Gestion du loup : le tir de prélèvement

Tir de prélèvement

Les opérations de destruction ne peuvent intervenir que si les mesures de protection des troupeaux, le recours à l’effarouchement puis la mise en place de tirs de défense ne constituent pas une solution satisfaisante pour prévenir ces dommages.

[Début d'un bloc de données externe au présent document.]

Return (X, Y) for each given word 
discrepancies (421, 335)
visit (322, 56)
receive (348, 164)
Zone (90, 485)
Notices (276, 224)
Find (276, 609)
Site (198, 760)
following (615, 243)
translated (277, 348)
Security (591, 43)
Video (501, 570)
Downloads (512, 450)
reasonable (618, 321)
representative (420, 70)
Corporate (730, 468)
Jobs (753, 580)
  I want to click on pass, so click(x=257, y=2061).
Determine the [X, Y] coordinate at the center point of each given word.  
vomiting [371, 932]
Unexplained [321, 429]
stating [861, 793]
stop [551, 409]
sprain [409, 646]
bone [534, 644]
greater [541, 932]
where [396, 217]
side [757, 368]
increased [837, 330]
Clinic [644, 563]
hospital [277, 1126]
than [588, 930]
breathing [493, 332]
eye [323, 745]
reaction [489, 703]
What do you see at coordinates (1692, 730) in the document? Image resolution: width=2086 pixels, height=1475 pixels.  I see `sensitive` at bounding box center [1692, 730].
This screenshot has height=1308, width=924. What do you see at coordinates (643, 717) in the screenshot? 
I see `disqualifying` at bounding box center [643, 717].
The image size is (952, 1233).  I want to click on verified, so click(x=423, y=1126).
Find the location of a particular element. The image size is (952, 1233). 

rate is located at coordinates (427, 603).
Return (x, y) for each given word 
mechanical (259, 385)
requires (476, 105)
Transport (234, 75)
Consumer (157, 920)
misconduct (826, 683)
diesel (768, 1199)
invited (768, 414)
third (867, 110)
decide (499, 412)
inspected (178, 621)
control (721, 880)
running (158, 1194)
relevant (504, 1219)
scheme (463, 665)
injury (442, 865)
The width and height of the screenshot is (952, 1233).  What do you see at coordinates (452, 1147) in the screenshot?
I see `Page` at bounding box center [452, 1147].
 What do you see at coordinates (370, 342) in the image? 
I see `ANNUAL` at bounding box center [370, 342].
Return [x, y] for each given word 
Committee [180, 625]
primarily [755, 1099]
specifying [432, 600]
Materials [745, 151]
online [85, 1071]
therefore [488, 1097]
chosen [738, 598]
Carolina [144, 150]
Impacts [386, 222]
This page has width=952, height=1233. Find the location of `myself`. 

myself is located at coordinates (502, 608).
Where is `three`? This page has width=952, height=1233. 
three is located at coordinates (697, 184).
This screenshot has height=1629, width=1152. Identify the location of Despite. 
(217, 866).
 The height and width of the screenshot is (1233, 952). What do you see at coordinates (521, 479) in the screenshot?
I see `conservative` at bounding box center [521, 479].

Aussi, ces destructions ne doivent pas nuire au maintien, dans un état de conservation favorable, de la population de loups dans leur aire de répartition naturelle. A cet effet, le nombre total maximum de spécimens de loups (mâles ou femelles, jeunes ou adultes) dont la destruction est autorisée en application de l’ensemble des dérogations qui pourront être accordée par les préfets est fixé chaque année. (6 loups en 2011/2012, 9 loups en 2012/2013 (+2 pour les tirs de défense).

Les opérations de tirs de prélèvement ne peuvent être mises en œuvre que pour une durée d’un mois reconductible, et dans la mesure où les troupeaux demeurent dans les conditions où ils sont exposés à la prédation du loup ou à titre exceptionnel.

Ces opérations sont réalisées sous le contrôle technique de l’ONCFS. Un ou plusieurs affûts sont réalisés de nuit par des agents assermentés ou des chasseurs ayant reçu une formation particulière. Les armes utilisées sont généralement des carabines à canon rayé, le cas échéant munies de dispositifs de visée.

Depuis 2009, le préfet dispose désormais de la compétence pour la délivrance des dérogations visant à prévenir des dommages. Avant, c’était le ministère de l’écologie. Cette nouvelle disposition permet une plus grande autonomie et plus de réactivité au plan local pour la défense des troupeaux domestiques. Pour cela, l’arrêté du 27 mai 2009 a retiré le loup de la liste des espèces de vertébrés protégés menacées d’extinction en France et dont l’aire de répartition excède le territoire d’un département car le loup n’est plus menacé d’extinction sur le territoire national.